=== GIVEN TEXT ===

Courtesy of Gilda Herrera

Two dozen members from city employee unions gathered at City Hall last week in a show of support ahead of contract negotiations with the city.

The new contract under negotiation is already two years late. The last agreement between the city and the two unions — Local 3144 and Local 844 — expired in 2020. Local 3144 and Local 844 represent city managers and clerical workers, respectively.

About a dozen librarians were present at last Monday’s rally. Several told the News that they felt underpaid and overworked.

“We just want a fair contract,” said Gilda Herrera, president of Local 3144. “Everybody wants to be treated with respect. Everybody wants fair wages. And everybody wants benefits that make you want to stay. That’s all.”

Herrera said her union is focused on reaching fair terms for members’ pensions, healthcare and salaries. 

Employee retention has been one of the recent major challenges faced by New Haven libraries and other city departments. 

According to Phillip Modeen, Local 3144 representative and a children’s librarian, librarians in New Haven are some of the lowest paid in the state, making between $7,000 and $10,000 less than those in other towns and municipalities.

For Modeen, the goal of these contract negotiations is to create terms that will bring in and retain new talent, so that the New Haven city government does not become a “stepping stone” for workers who quickly move to other municipalities.

In addition to addressing issues of salary, members of Local 3144 hope that ongoing negotiations will produce a contract that reduces their currently unmanageable working hours. According to Herrera, the overload is the result of many employees departing to neighboring municipalities due to low pay in New Haven. She said that the remaining employees have needed to pick up their slack yet have not received overtime. 

Additionally, in their budget for the 2022-2023 fiscal year, the city committed to having libraries open on Sundays, which has further burdened librarians.

=== RECORD LIST ===

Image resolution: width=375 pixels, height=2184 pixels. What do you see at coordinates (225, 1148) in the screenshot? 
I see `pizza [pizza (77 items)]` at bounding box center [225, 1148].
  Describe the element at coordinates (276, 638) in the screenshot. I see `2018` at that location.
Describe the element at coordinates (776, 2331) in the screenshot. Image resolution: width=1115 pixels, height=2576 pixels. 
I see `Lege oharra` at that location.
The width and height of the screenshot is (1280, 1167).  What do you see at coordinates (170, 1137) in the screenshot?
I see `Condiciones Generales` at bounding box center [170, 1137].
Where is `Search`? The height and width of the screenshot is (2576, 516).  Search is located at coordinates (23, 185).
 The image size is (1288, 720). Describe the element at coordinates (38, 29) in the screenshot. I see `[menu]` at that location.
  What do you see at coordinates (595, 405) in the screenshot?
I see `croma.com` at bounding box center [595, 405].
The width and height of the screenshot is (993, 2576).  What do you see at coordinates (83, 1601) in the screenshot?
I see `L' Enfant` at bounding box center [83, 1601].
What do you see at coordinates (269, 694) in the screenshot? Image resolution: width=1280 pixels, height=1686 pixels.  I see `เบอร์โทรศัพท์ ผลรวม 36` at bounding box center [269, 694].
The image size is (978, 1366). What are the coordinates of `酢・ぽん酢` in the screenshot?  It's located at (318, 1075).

===

**GIVEN INSTRUCTION A:**
Translate this sentence from the union rally article into Spanish: "The new contract under negotiation is already two years late."
**GIVEN INSTRUCTION B:**
In the records, rewrite the part that opens with the line containing "What do you see at coordinates (269, 694)" and closes with the end of the records, swapping "coordinates" for "pixel coordinates" and leaving everything else as it is.
The records bear no relation to the union rally article.

**COMPLETE OUTPUT A:**
El nuevo contrato en negociación ya lleva dos años de retraso.

**COMPLETE OUTPUT B:**
What do you see at pixel coordinates (269, 694) in the screenshot? Image resolution: width=1280 pixels, height=1686 pixels.  I see `เบอร์โทรศัพท์ ผลรวม 36` at bounding box center [269, 694].
The image size is (978, 1366). What are the pixel coordinates of `酢・ぽん酢` in the screenshot?  It's located at (318, 1075).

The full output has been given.